Origins of U.S. Interest

I would first like to address two fundamental questions: why does the United States care about Taiwan’s security, and what is the basis for our expression of views on this important subject? The answers to the first are straight-forward. As a Pacific power with global interests and obligations, the United States has a natural interest in peace throughout Asia. Because the Taiwan Strait is a potential flashpoint for conflict, the area demands our constant attention. Meanwhile, through our decades of close friendship with the people of Taiwan, we have acquired deep admiration for their achievements under difficult circumstances and a special concern for their democracy, freedom from coercion, and prosperity. A successful Taiwan is a beacon for East Asia and beyond. Finally, U.S. support for Taiwan is enshrined in U.S. domestic law in the Taiwan Relations Act. In short, strategic, moral, and legal requirements compel a continuous U.S. interest in Taiwan and its security.

The same arguments, in turn, give us a legitimate voice on issues touching on Taiwan security. Naturally, judgments about how to defend Taiwan rest ultimately with the people of Taiwan, as articulated through their democratic institutions. We respect that prerogative. At the same time, to defend our own interests, satisfy our legal obligations, and, indeed, support people whom we regard as old friends, we believe we are right to express our views, including our real concerns, regarding Taiwan’s security policies. Because Taiwan is a democracy, the Taiwan people will decide for themselves how to respond to the views expressed by their friends in the United States.

With that, I would like to speak today about Taiwan’s security in the broadest sense and about the factors that are critical to sustaining it. Everything I say here is based on a recognition of the growing PRC military threat to Taiwan posed by the fast-paced military build-up opposite Taiwan and by Beijing’s refusal to rule out the use of force against Taiwan. The United States has demonstrated its rejection of any coercion of Taiwan through both its defensive arms sales to Taipei and maintenance of our unilateral capability to respond to such coercion, if our President were so to choose. Actions speak louder than words, and no one on either side of the Strait has an excuse for being ignorant of U.S. expectations and determination to protect our own interests. At the same time, our resolute defense of these interests has benefited the region for decades, providing the indispensable conditions for stability in the Strait, a dramatic increase in prosperity on both sides, rich and growing cross-Strait connections, and a democratic transformation on Taiwan that is an inspiration to the world.

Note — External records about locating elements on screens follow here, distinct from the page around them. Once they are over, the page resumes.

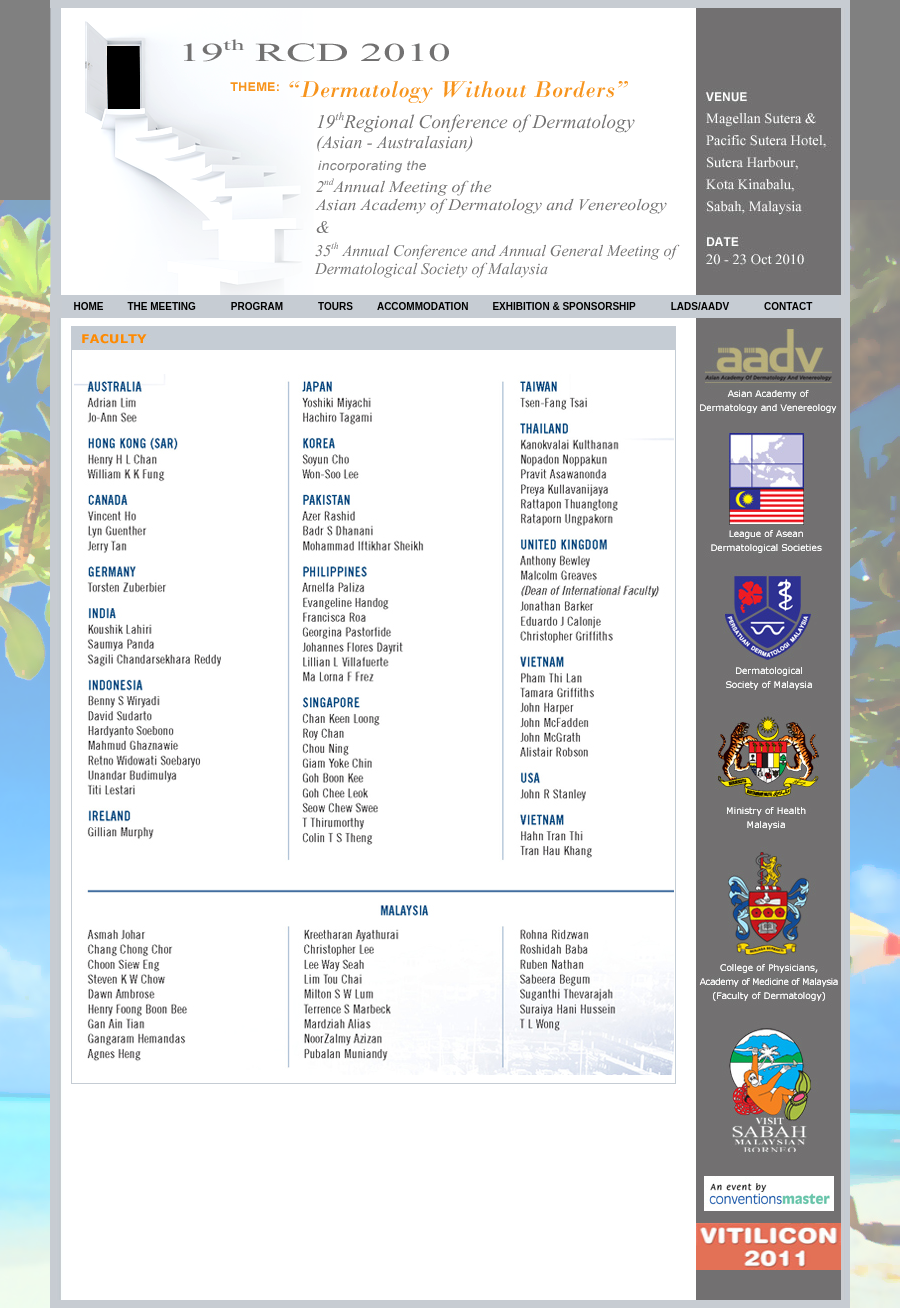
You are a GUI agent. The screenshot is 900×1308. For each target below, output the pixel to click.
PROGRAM (265, 309)
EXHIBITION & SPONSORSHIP (571, 309)
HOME (89, 306)
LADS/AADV (708, 309)
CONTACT (788, 306)
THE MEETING (170, 309)
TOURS (335, 306)
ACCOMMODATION (422, 306)
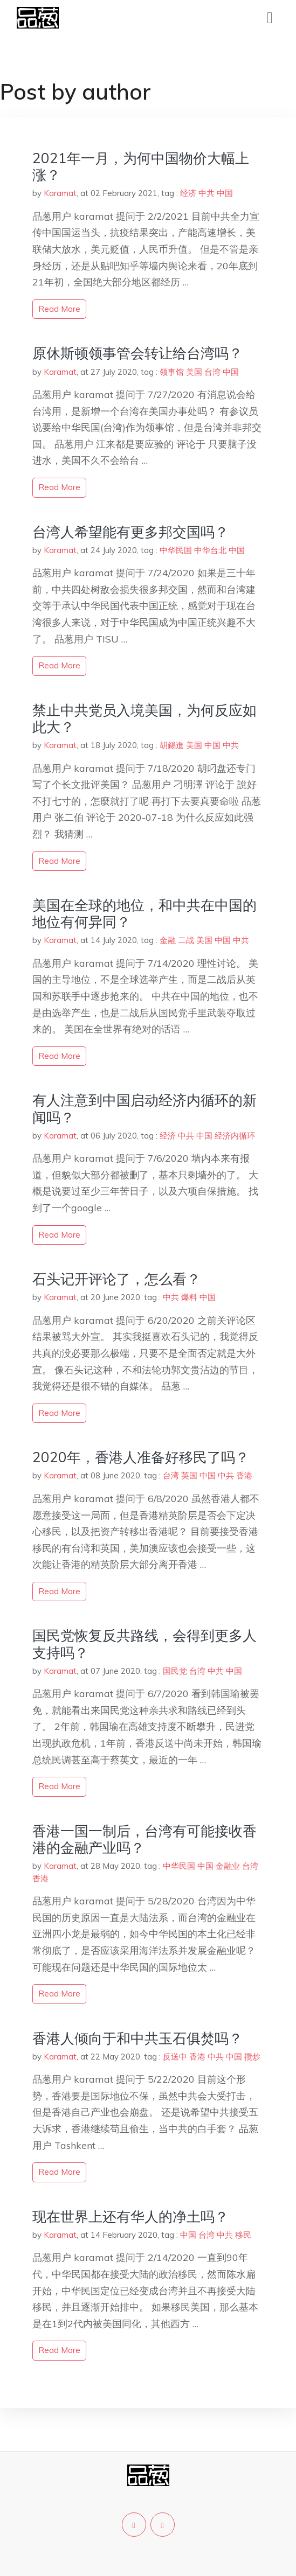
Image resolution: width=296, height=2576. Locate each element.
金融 (168, 940)
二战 (186, 940)
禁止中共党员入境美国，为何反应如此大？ (144, 718)
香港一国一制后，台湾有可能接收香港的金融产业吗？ (144, 1839)
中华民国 (176, 550)
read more (59, 309)
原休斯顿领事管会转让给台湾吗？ (137, 353)
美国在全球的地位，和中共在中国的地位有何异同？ (144, 913)
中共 (206, 193)
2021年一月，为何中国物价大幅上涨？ (140, 166)
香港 (244, 1475)
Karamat (60, 193)
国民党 (175, 1671)
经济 (188, 193)
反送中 (175, 2056)
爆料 (189, 1297)
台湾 (212, 372)
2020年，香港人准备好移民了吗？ (140, 1457)
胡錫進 (172, 745)
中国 (225, 193)
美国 (194, 372)
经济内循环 (235, 1135)
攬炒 (252, 2056)
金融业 (228, 1866)
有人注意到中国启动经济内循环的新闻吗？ (144, 1108)
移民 (243, 2235)
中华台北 (210, 550)
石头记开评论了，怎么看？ (116, 1279)
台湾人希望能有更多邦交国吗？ (130, 532)
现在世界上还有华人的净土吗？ (130, 2216)
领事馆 (172, 372)
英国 (189, 1475)
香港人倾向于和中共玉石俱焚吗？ (137, 2038)
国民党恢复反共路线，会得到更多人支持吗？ (144, 1643)
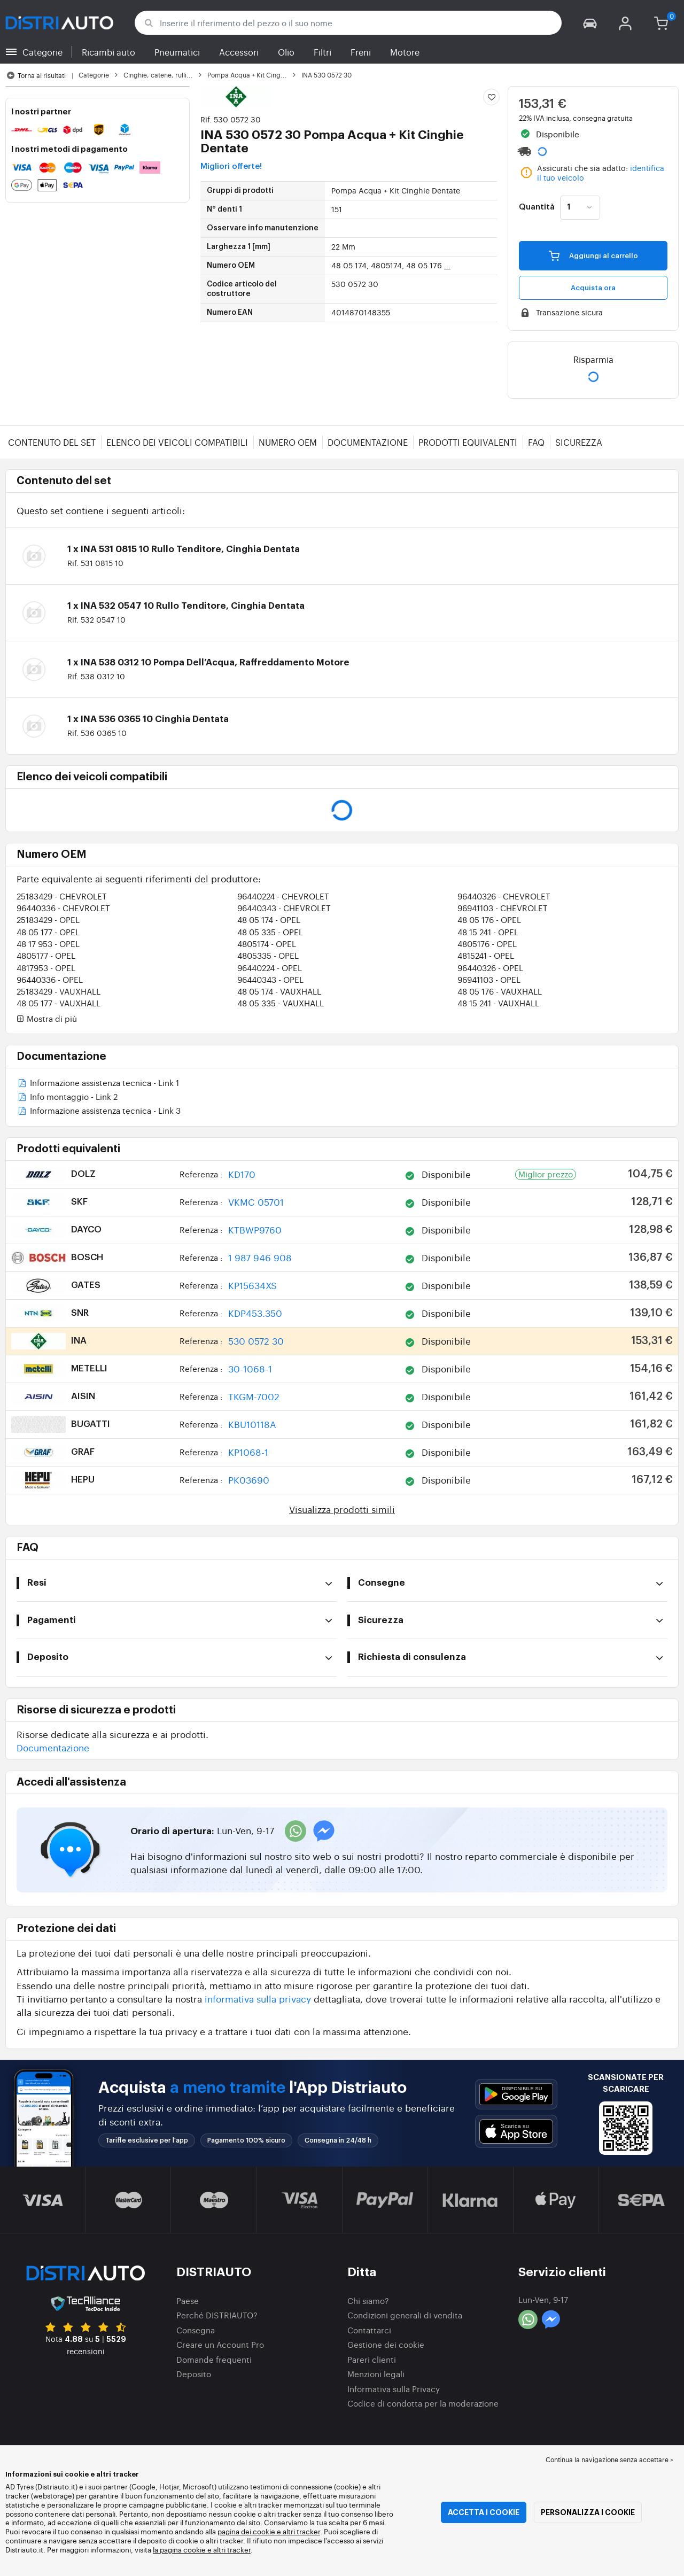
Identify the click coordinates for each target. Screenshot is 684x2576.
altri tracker (232, 2549)
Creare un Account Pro (220, 2344)
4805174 (266, 943)
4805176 (487, 943)
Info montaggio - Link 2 (67, 1097)
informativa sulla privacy (258, 1998)
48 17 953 (48, 943)
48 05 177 (48, 931)
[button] (590, 22)
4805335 (268, 955)
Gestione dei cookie (385, 2344)
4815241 (485, 955)
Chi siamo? (368, 2300)
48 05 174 (268, 919)
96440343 (284, 907)
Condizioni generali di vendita (404, 2315)
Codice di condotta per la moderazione (423, 2403)
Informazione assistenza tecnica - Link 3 (99, 1111)
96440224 (283, 896)
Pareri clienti (371, 2359)
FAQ (536, 442)
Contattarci (369, 2330)
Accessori (239, 52)
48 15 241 (487, 931)
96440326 (503, 896)
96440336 (63, 907)
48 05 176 (489, 919)
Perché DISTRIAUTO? (217, 2315)
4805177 (46, 955)
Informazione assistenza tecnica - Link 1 (98, 1083)
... (447, 265)
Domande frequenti (214, 2359)
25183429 (62, 896)
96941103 (502, 907)
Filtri (322, 52)
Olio (286, 52)
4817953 (46, 967)
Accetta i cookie (483, 2512)
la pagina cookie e (183, 2549)
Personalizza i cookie (588, 2512)
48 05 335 (270, 931)
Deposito (193, 2373)
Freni (361, 52)
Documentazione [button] (53, 1747)
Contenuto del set (52, 442)
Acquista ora (593, 287)
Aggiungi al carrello (593, 255)
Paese (187, 2300)
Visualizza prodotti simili (342, 1509)
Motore (404, 52)
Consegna (195, 2330)
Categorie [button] (42, 52)
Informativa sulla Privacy (393, 2388)
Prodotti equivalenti (467, 442)
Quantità (537, 207)
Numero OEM (288, 442)
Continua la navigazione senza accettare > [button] (609, 2459)
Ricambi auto (108, 52)
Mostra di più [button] (47, 1019)
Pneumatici (177, 52)
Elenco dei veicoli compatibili (177, 442)
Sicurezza (578, 442)
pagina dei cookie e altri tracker (268, 2531)
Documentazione (368, 442)
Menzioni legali (376, 2373)
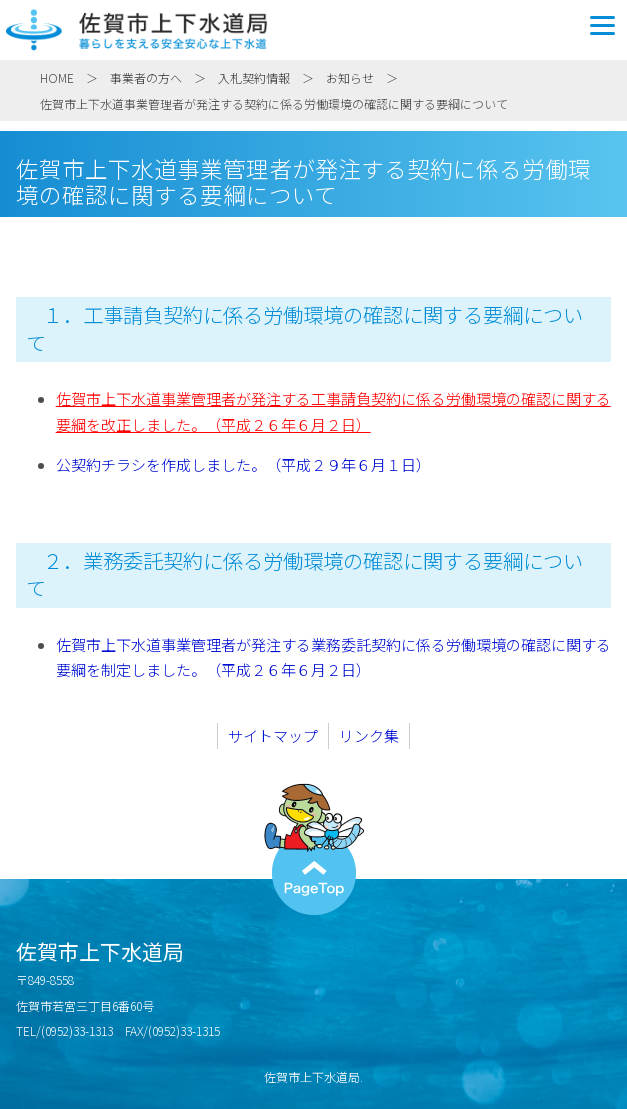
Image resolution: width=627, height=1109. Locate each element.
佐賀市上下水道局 (313, 30)
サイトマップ (273, 735)
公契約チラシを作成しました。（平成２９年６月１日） (243, 464)
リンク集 (369, 735)
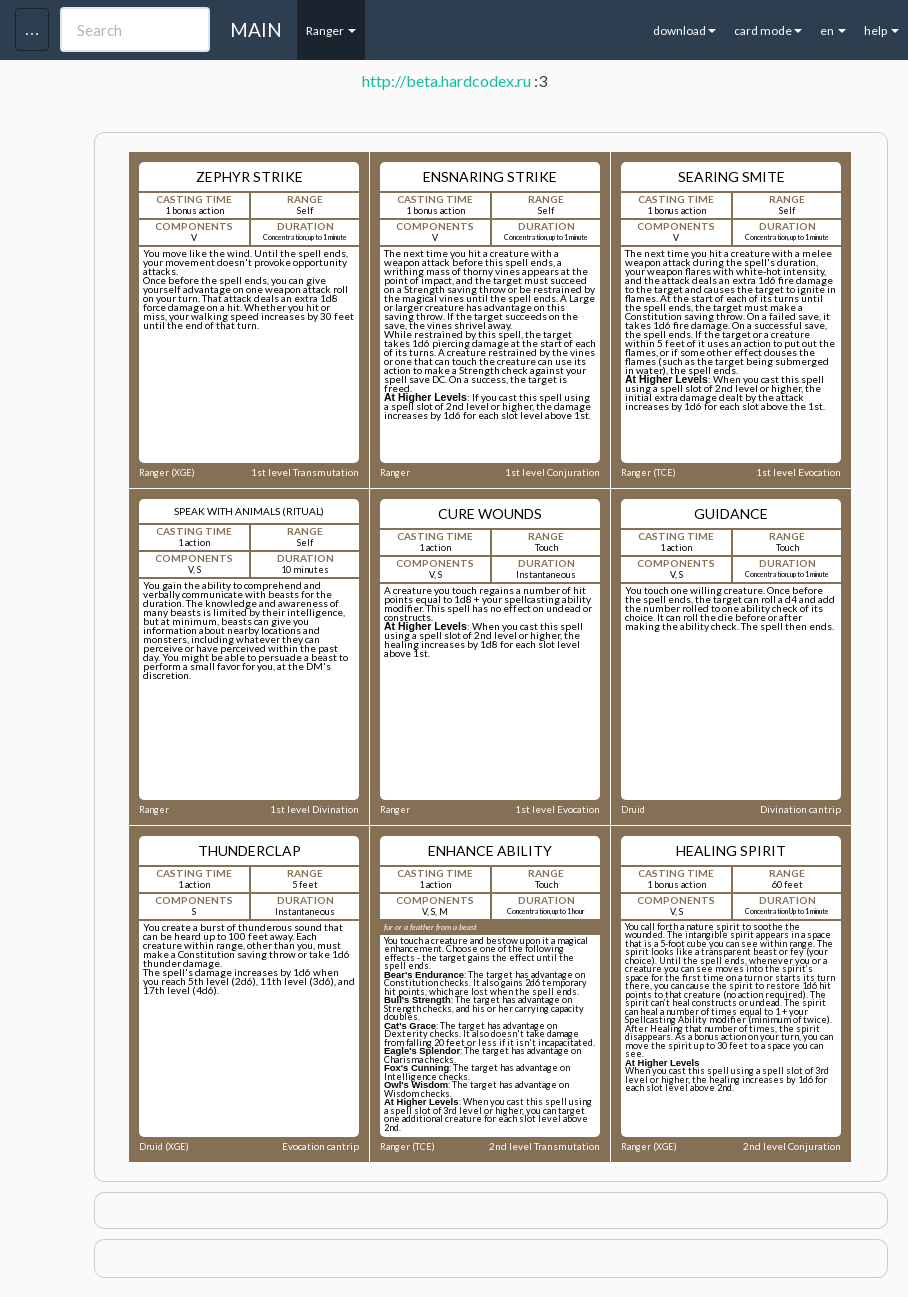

The Need for Taiwan’s Strength and Moderation

As I stated at the outset, the United States believes that a strong and moderate Taiwan is essential to the immediate and long-term security needs of the people of Taiwan. Anything less than strength and moderation leaves Taiwan vulnerable, endangers regional peace, and potentially threatens U.S. interests. Let me address these two fundamental elements in turn.

A Strong Taiwan

A strong Taiwan is, very simply, one that maintains the military capacity to withstand coercion for an extended period of time. To the extent Beijing knows it cannot subdue Taiwan swiftly -- before the international community would be able to react -- deterrence is reinforced. Taiwan’s prosperity and social stability are, of course, additional sources of strength, but the military dimension is indispensable. A Taiwan that can defend itself is a major factor for peace. A strong Taiwan can also negotiate with Beijing with greater confidence and thereby pursue more effectively durable, equitable arrangements for cross-Strait peace.